Tag: Gold ETFs

  • From London Fix to Local Pulse: India Rewrites the Price of Gold and Silver

    Table of Contents

    1. A Shift Toward Domestic Truth in Valuation
    2. What the New Rules Mean for Investors and Markets

    A Shift Toward Domestic Truth in Valuation

    Beginning April 1, 2026, India’s gold and silver exchange-traded funds will undergo a quiet but consequential transformation. Mutual funds will no longer rely on the London morning benchmark to value the precious metals they hold. Instead, they will use spot prices polled and published by India’s own regulated stock exchanges—prices that reflect the realities of domestic demand, supply, taxes, and trading conditions.

    For years, physical gold and silver held by ETFs were valued using the AM fixing prices set by the London Bullion Market Association. Those global prices were then adjusted through a layered process—currency conversion, metric standardization, transportation costs, customs duties, taxes, and a notional premium or discount—to approximate an Indian market value. The method was widely accepted, but never entirely precise.

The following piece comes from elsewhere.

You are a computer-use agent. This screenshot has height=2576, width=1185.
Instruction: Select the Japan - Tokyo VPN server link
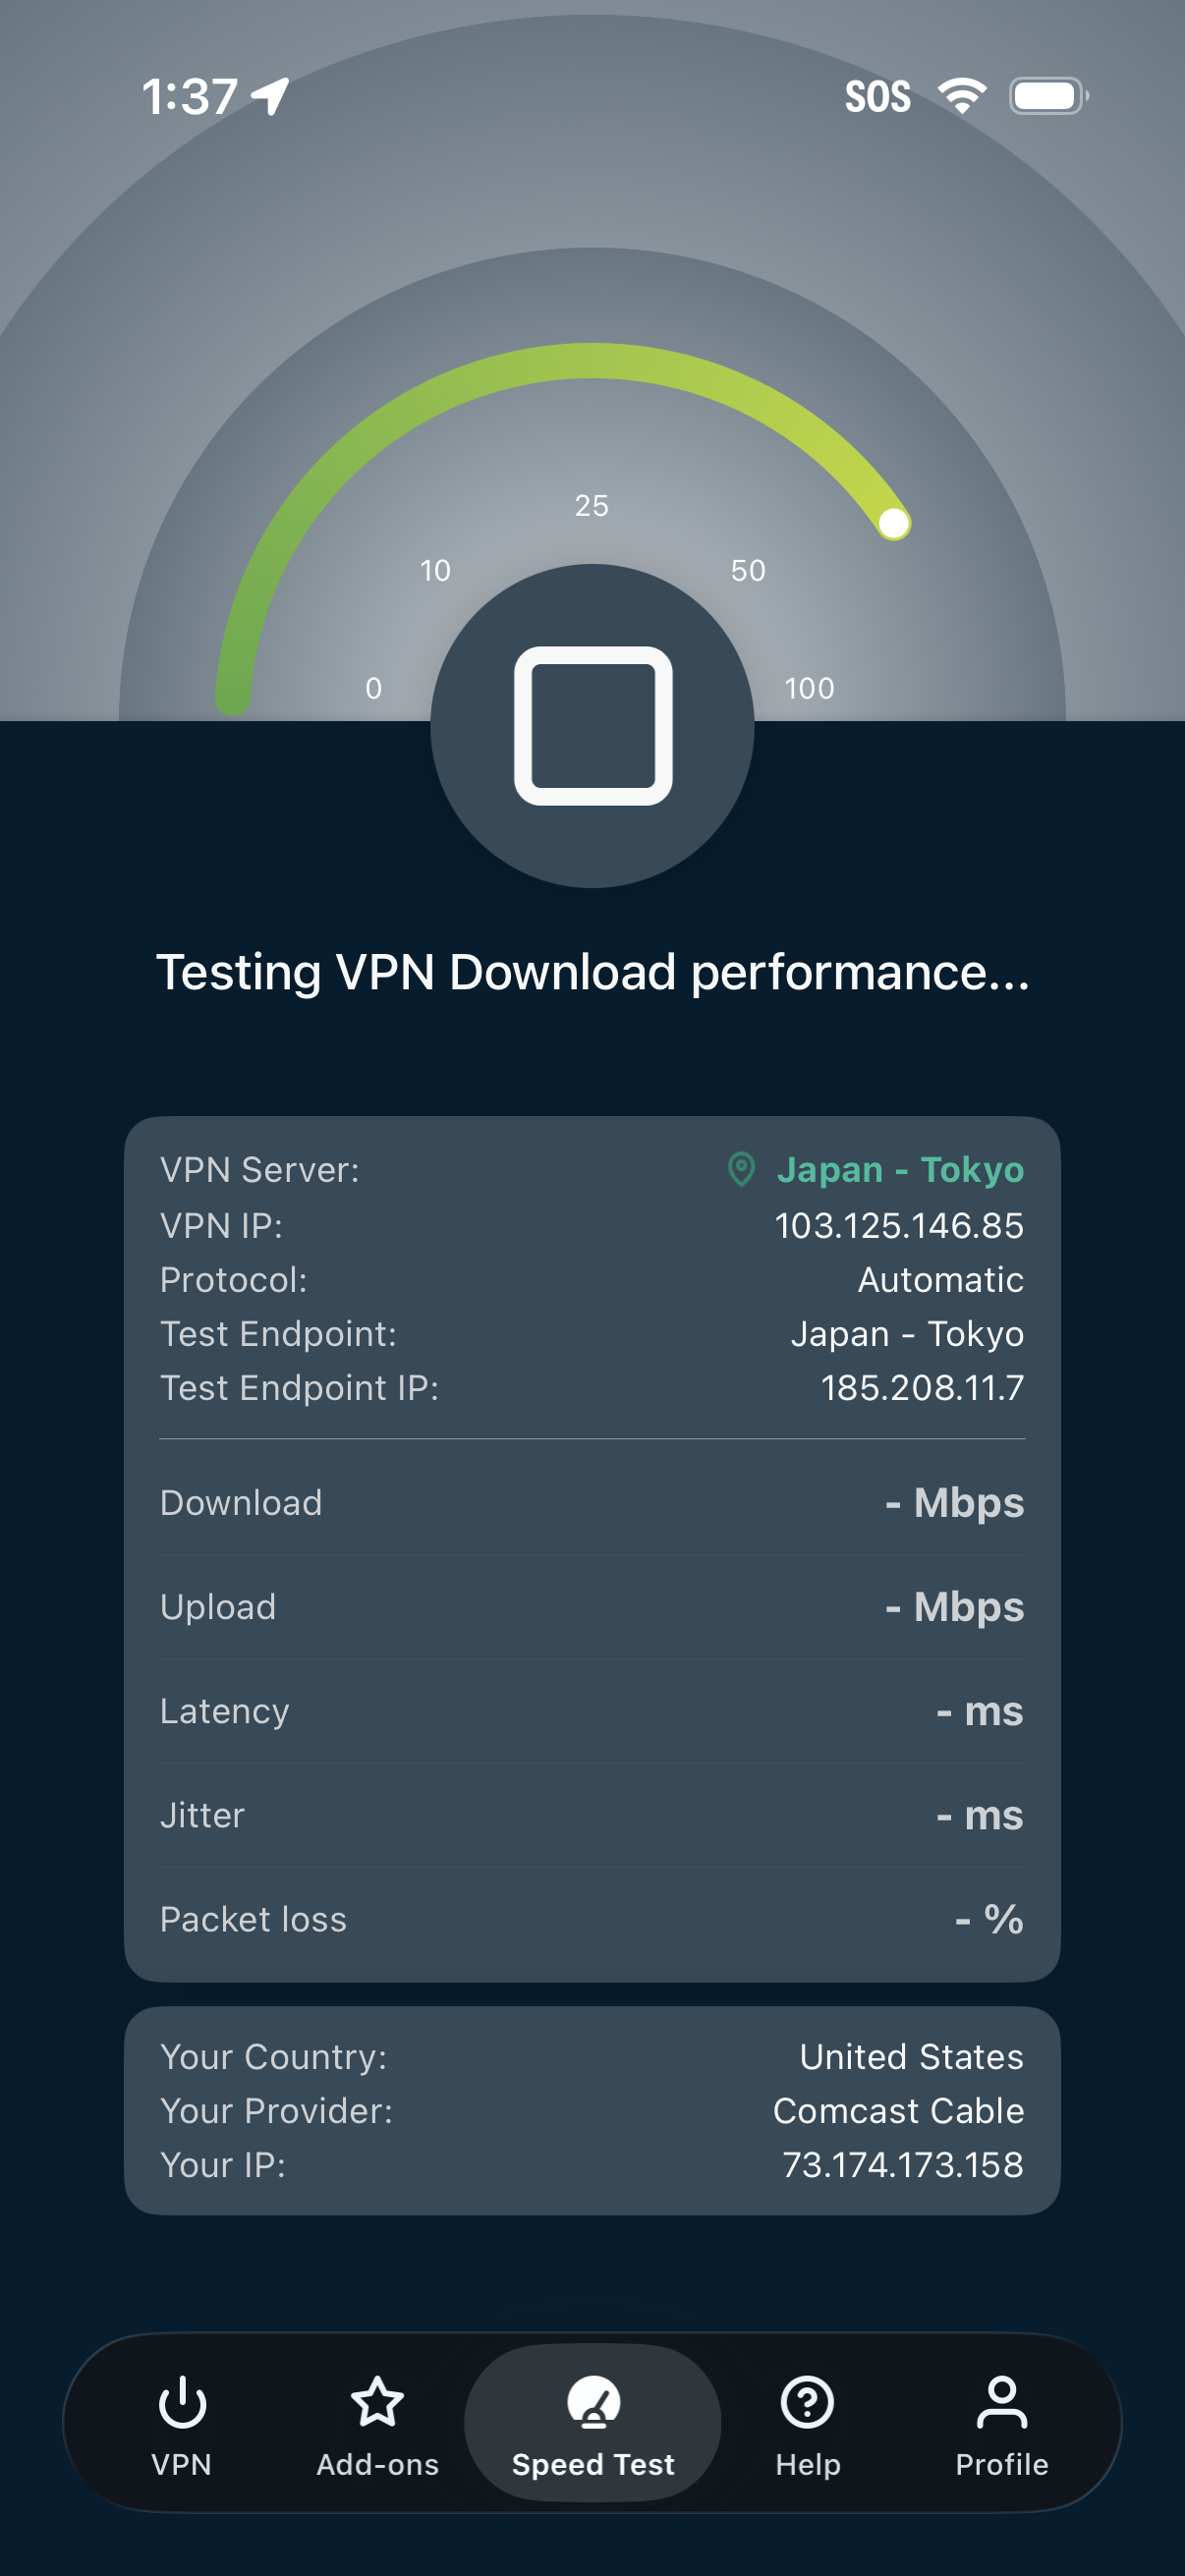click(900, 1169)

    Under the new framework, valuation will be based on spot prices used to settle physically delivered gold and silver derivatives contracts on recognized domestic exchanges. Chief among them is the Multi Commodity Exchange of India Limited (MCX), which publishes daily benchmark prices for gold, silver, and other commodities traded in India.

    The regulatory push comes from the Securities and Exchange Board of India (SEBI), which notified the SEBI (Mutual Funds) Regulations, 2026, in January. These rules take effect on April 1 and are designed to align valuation practices with India’s evolving commodity markets. SEBI has emphasized that exchange-published spot price generated under transparent, regulated conditions—are better suited to mirror domestic market realities and ensure uniformity across fund houses.

    To maintain consistency, the spot polling mechanism must comply with SEBI-issued guidelines, while a uniform valuation policy will be prescribed by the Association of Mutual Funds in India (AMFI) in consultation with the regulator.

    What the New Rules Mean for Investors and Markets

    For investors, the change promises valuations that are more intuitive and locally grounded. Gold and silver ETFs are often used as proxies for physical ownership; pricing them off domestic spot markets reduces the gap between what investors see on their screens and what the metal is actually worth in India on a given day.

    The reform also dovetails with a broader regulatory effort to manage volatility in commodity-linked ETFs. Earlier this month, SEBI circulated a consultation paper proposing revisions to base price and price band rules, including those applicable to gold and silver ETFs. The proposal introduces an initial price band of ±6 percent, which may be expanded in stages up to ±20 percent during a trading day.

    A central feature of the proposal is the introduction of cooling-off periods. Once the initial band is breached, trading would pause for 15 minutes before the band is flexed by an additional 3 percent. If international market movements exceed the aggregate daily price limit of 9 percent, exchanges may relax the band further in similar increments, each separated by a cooling-off interval. The maximum single-day variation would still be capped at ±20 percent.

    Regulators argue that these pauses will help absorb shocks from global markets, temper speculative surges, and provide investors with time to reassess information before prices move further. Together with the new valuation method, the measures aim to create a more resilient, transparent ecosystem for precious metal investing.

    Taken as a whole, the shift from a London-centric benchmark to domestically polled spot prices signals a maturing of India’s commodity markets. Gold and silver, long prized in Indian households, are now being priced not just as global assets, but as instruments rooted firmly in the country’s own economic pulse.